The Seven Deadly Sins of Sewing……

When pondering recently, just what I have learnt since I began my sewing adventures a couple of years ago, it occurred to me that there are certain things that I do now, that I was clueless of at the start,  but have now become my sewing fundamentals.  They are the steps that I wouldn’t dream of skipping or the situations that I will avoid like the plague. Because I know in all certainty, that if I do (or if I don’t), I have sounded the death knell on my project’s success. As I become aware of the little details that combine to make a professionally finished garment, these are my unwritten (until now!) rules, that I would be committing sewing sacrilage if I failed to adhere to. These are my Seven Deadly Sins of Sewing…

Skimping on the Pressing – I hadn’t a clue as a beginner that my iron would be just as important as my sewing machine.

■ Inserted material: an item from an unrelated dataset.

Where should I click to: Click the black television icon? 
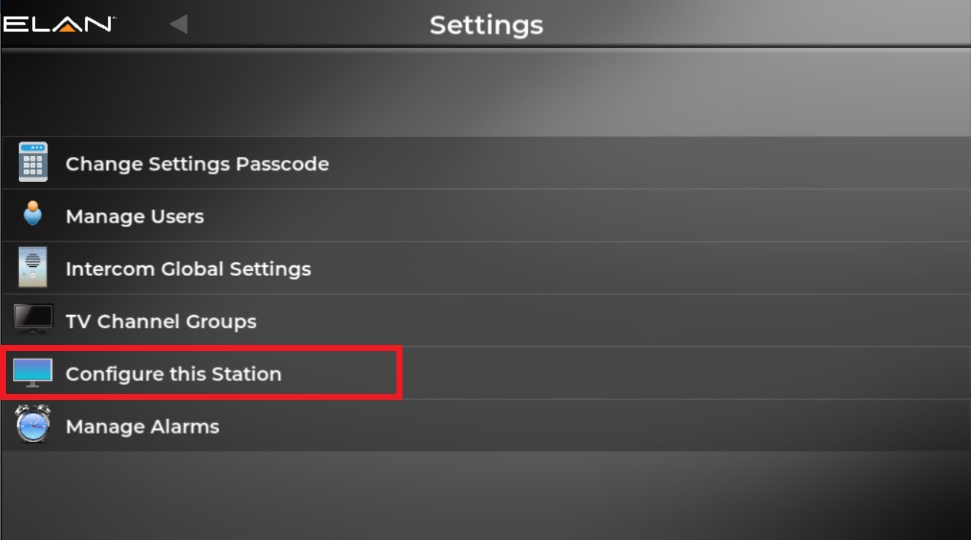coord(33,319)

Skipping the Toile – In my eagerness to sew a finished garment, in the past I have dived straight in and cut straight from my fashion fabric and regretted it every single time. It’s good to have a practice run when you’re using a pattern for the first time

Rushing – This is a big one for me! I can be an impatient sort. I’ve taught myself to enjoy the process of making a garment as much as the finished article, and take time over the little details, done well,  that I know will make me smile each time I look at them

Neglecting needles – Using a new needle each time I start a new project has become a bit of a ritual for me. And using the right needle for the type of fabric was a lesson learnt the hard way too!

Sewing on Empty – Sewing when I’m tired is also a big no no for me.  My  patience is low, I get easily frustrated  and I make stupid mistakes. (Hence the lack of sewing on this blog of late!) Some things are best left for another day when you’re in the right frame of mind

Fabric Faux Pas’ – If something is worth my time sewing, then it’s worth sewing with a decent quality fabric and decent quality notions. I’ve learnt to be patient in sourcing my fabrics because I can’t afford to buy metres and metres of fabric from High Street retailers. My stash is comprised almost entirely of thrifted supplies and I’ve had some great scores from Freecycle and fabric swaps too.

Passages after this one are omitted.